**Material supplied:**

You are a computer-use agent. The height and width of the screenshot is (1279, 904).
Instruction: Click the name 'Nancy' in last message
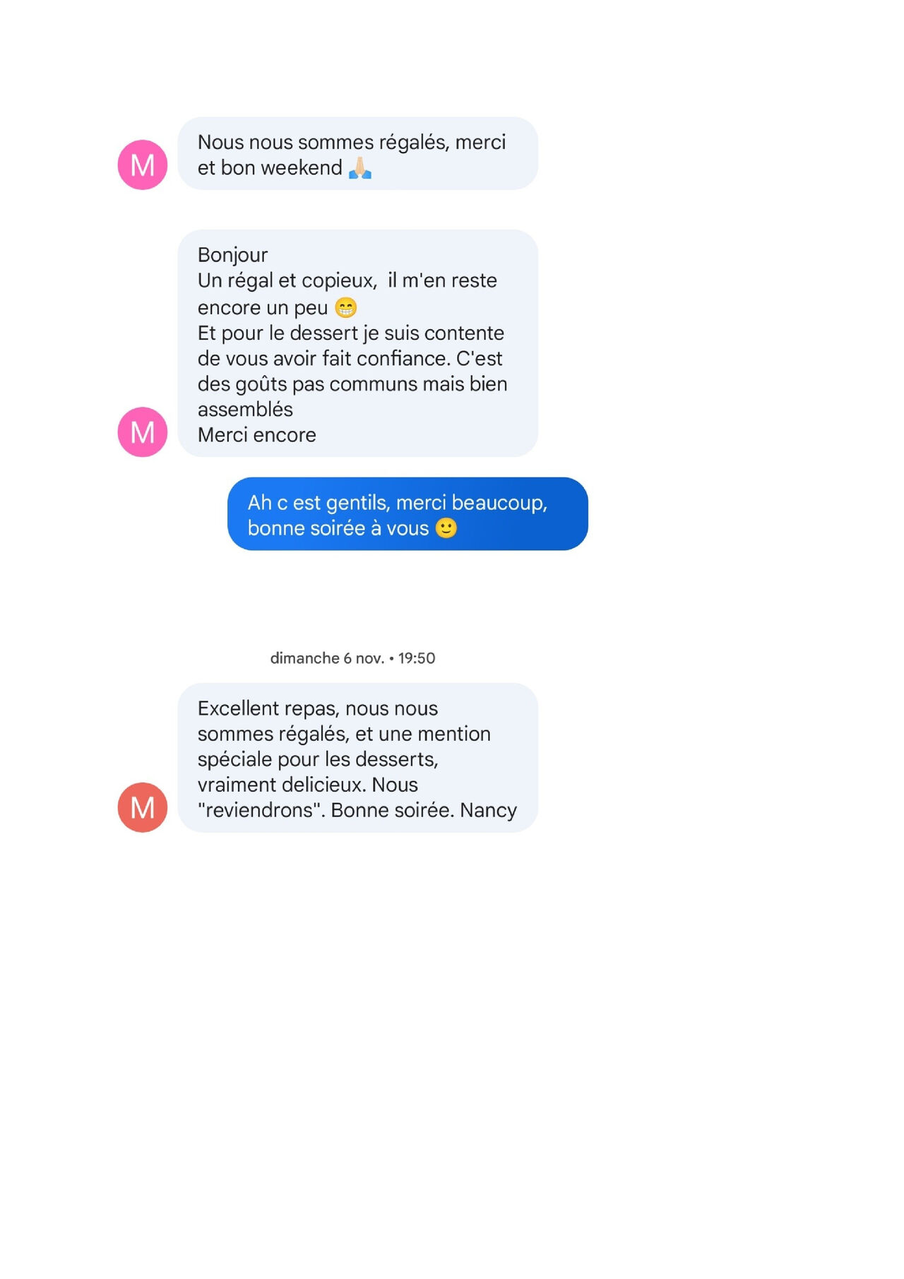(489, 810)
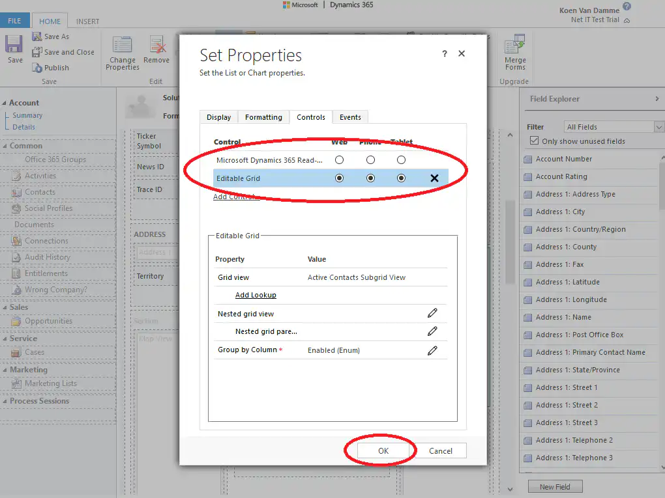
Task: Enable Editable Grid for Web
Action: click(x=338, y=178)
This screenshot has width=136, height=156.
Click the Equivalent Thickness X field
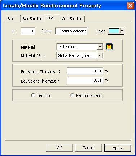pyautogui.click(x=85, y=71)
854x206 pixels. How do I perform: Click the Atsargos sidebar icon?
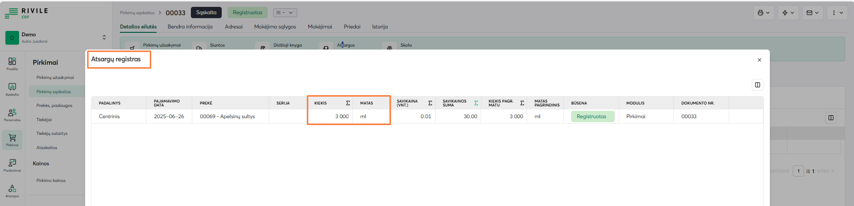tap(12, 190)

**Description of the task:**
Retype the lines exactly as they appear, beginning with the line that contains "This screenshot has width=136, height=156." and ending with the final line of the entries, and omit the pictures.

**Written response:**
This screenshot has width=136, height=156.
Click the Equivalent Thickness X field
pyautogui.click(x=85, y=71)
854x206 pixels. How do I perform: Click the Atsargos sidebar icon?
tap(12, 190)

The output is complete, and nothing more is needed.